小二不耐烦了:“去去去,哪来的小叫花子。”
说着还推了女孩一把。女孩很瘦,很单薄,不防备的被一推,一下子坐到了地上。
铭烟有些于心不忍,和方伯毅上前扶起来了小女孩。
“小妹妹,你家里人呢?”铭烟自从怀孕后性格柔和了不少,看整个世界都温柔了。看这个可怜的女孩这样,实在心里难受。
“呜呜……姐姐,我娘和我哥哥都有病了,可钱都花没了,大夫说他们的病再不治就来不及了。”小女孩哭的上气不接下气。
铭烟心里很难受,转头看着方伯毅,方伯毅一下就懂了。接过话说:“你带我们去看看你家里人吧。”
女孩惊喜的抬头,眼睛被眼泪冲刷的很亮很干净。
方伯毅去赶车,带着铭烟和女孩去她们暂时居住的破庙里。女孩说自己叫小影,今年七岁,小影爹是个武馆的武师,娘懂些医理,在村里帮人看些小病,哥哥今年十六岁,一直跟着小影爹学功夫。
本来一家人生活的简单却很幸福,但是前些日子,小影爹在街上不小心撞到了一个公子哥,本以为赔礼道歉就可以的事情,却没想到这个公子哥是典型的地痞流氓,背后还有县太爷做后台。

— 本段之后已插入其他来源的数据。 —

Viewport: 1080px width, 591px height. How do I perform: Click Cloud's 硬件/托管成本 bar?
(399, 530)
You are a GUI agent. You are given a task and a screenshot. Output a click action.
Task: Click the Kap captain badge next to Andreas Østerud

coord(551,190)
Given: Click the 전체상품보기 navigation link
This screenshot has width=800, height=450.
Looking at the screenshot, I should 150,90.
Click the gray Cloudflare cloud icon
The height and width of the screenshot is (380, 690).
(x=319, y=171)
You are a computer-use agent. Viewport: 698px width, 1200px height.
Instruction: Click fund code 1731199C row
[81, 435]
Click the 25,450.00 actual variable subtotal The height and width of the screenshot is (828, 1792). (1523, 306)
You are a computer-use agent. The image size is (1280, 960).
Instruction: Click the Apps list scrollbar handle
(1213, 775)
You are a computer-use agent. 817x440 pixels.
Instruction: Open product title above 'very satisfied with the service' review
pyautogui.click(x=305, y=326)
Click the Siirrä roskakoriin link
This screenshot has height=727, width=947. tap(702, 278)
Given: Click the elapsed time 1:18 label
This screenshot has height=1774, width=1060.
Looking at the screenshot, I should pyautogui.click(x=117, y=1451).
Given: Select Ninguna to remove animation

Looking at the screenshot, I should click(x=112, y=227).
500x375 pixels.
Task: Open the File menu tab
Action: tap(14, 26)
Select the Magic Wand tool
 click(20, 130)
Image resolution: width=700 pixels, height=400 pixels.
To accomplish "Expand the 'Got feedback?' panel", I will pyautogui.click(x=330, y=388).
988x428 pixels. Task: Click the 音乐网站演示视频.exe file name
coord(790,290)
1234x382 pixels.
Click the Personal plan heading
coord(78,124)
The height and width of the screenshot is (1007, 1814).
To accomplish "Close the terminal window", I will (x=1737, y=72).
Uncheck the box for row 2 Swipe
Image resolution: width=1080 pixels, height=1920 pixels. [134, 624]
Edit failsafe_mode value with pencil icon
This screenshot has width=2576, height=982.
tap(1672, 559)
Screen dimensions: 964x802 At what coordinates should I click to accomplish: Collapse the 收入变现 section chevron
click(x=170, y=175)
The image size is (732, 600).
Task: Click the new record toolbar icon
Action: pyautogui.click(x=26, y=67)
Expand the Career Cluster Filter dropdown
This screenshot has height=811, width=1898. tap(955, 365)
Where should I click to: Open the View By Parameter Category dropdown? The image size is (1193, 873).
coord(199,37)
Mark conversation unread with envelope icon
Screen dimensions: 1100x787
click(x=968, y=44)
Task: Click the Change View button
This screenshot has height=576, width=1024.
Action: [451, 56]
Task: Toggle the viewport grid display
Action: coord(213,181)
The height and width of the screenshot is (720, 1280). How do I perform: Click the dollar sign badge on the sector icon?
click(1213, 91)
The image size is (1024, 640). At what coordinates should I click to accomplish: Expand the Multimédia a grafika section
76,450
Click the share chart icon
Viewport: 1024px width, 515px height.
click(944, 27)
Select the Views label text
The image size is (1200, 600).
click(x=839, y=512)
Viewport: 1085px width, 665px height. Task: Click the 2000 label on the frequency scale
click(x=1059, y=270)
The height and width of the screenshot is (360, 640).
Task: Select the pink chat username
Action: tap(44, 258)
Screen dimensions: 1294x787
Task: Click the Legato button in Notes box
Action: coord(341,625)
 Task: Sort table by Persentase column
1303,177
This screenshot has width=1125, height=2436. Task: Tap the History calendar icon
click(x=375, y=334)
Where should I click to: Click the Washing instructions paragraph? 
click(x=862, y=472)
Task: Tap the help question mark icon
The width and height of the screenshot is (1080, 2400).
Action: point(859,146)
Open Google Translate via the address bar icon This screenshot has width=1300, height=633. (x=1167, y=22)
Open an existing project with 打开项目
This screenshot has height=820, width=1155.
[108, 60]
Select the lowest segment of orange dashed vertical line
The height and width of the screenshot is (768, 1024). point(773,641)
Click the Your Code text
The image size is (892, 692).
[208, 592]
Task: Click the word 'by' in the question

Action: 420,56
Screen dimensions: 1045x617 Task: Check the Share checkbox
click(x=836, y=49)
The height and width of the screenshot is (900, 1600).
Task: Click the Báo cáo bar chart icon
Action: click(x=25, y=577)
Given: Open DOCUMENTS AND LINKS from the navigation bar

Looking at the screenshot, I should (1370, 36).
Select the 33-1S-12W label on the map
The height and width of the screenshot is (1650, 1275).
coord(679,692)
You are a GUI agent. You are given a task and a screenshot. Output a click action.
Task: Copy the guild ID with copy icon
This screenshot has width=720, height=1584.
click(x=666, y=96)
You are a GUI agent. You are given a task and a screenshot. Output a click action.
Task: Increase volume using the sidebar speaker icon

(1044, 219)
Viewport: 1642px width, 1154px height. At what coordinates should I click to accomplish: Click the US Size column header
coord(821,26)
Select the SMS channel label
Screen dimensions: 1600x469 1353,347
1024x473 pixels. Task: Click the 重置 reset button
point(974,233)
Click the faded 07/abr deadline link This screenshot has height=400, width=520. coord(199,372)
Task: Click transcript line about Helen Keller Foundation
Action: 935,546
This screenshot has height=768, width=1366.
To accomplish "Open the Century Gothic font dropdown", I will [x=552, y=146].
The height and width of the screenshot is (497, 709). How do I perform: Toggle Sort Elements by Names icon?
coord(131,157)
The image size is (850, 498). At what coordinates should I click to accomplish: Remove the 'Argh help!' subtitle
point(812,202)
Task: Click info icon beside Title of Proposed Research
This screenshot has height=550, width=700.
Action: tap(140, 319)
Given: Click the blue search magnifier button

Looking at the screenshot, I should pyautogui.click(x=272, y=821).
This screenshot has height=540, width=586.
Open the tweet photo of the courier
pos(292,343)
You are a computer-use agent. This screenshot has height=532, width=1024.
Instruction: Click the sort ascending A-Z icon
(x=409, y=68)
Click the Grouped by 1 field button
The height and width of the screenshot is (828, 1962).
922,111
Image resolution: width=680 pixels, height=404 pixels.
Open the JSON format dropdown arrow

正愁生活没乐子的公子哥,折腾的小影全家苦不堪言。全家人只好连夜逃走。跋山涉水半个月到了这里,娘和哥哥却都病倒了。爹爹因为还要照顾哥哥和娘,只能打打零工,但是入不敷出。
进了庙就看到了小影的哥哥和娘,一眼就认了出来,原因无他,只是这破庙都是乞丐住的,住在这里的都是邋里邋遢的,小影的娘和哥哥衣服都很破但是很干净,庙里到处都是破破烂烂的,只有他们两个周围很干净。
小影让两个人在外面等等。不一会小影带着小影娘出来了。妇人说自己夫家姓古,又说孩子小不懂事,麻烦两个人来一趟。
方伯毅掏出了二两银子,说道:“古婶,不瞒您说,我家娘子怀孕了,在去看大夫的路上遇到的小影,这也是缘分,也当为孩子积福了,这钱你收着,回头弟弟身体养好了,和叔赚钱了再还我。”
古婶眼泪止不住的掉下来,本来是不想接的,但是看着一直不见好的儿子,心里也是着急,就接了过来,还要了铭烟他们的名字和住址。
这时候古叔回来了,古叔是一个粗壮的汉子,听古婶说清了原委之后说什么也不肯要这钱,硬把钱给塞回来。
古婶的眼泪不住的往下掉,却还是听古叔的把钱给回铭烟。
“这样吧,古叔,听小影说你原来在武行做过,我家旁边是座山,你和我进山,咱们打点大的猎物,赚钱也多,你先把这个钱拿着,给弟弟先看病,明天你就来找我,我们进山。”方伯毅提议道。
古叔这才不推辞,手颤抖的接过钱。
铭烟和方伯毅回去的时候,心情很好,做了好事,帮助了一家人。
赠人玫瑰,手有余香。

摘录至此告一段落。